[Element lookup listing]
begin

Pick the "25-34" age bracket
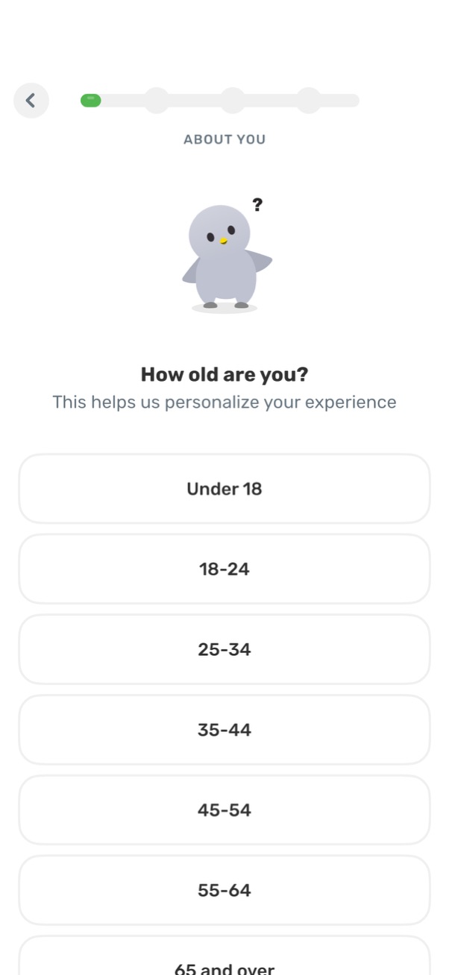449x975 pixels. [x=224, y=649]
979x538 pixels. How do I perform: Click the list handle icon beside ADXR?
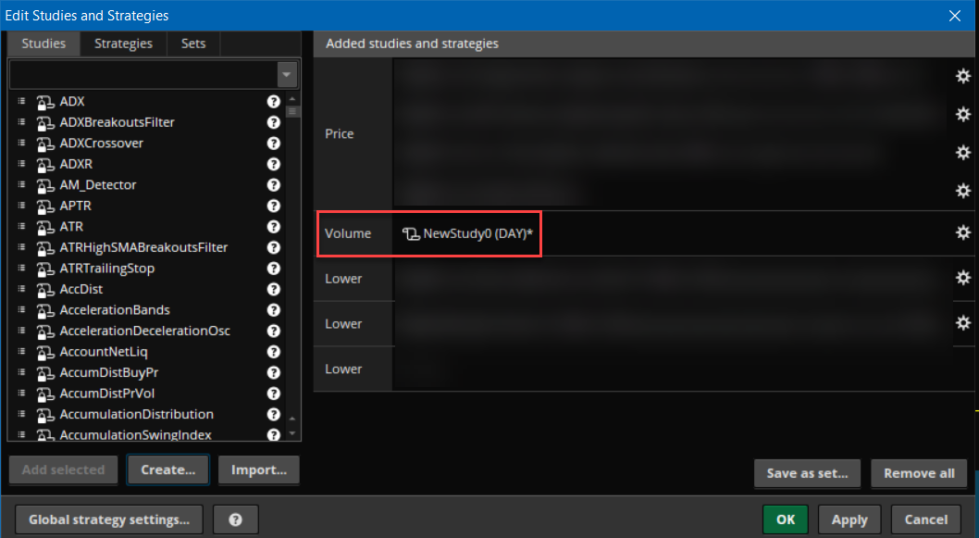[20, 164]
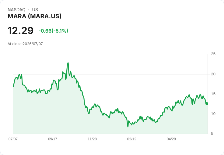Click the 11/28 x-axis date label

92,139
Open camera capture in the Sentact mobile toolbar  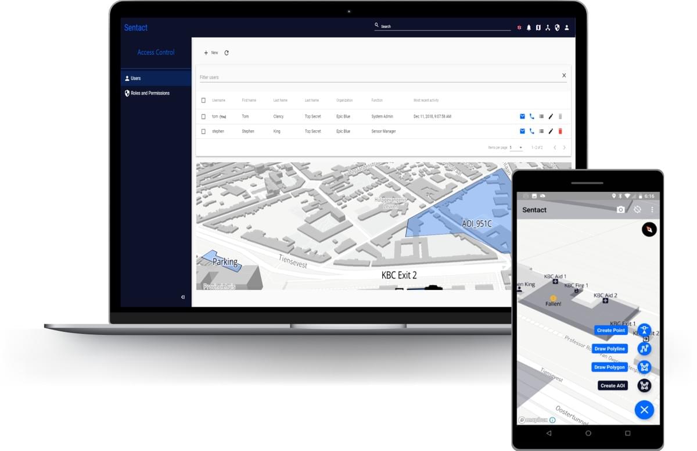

end

- What to produce
Put every line of the listing above into a numbered list, skipping any blank lines. Leave the pictures out.

- Solution to the exercise
1. Pick the "25-34" age bracket
2. 449x975 pixels. [x=224, y=649]
3. 979x538 pixels. How do I perform: Click the list handle icon beside ADXR?
4. [20, 164]
5. Click the 11/28 x-axis date label
6. 92,139
7. Open camera capture in the Sentact mobile toolbar  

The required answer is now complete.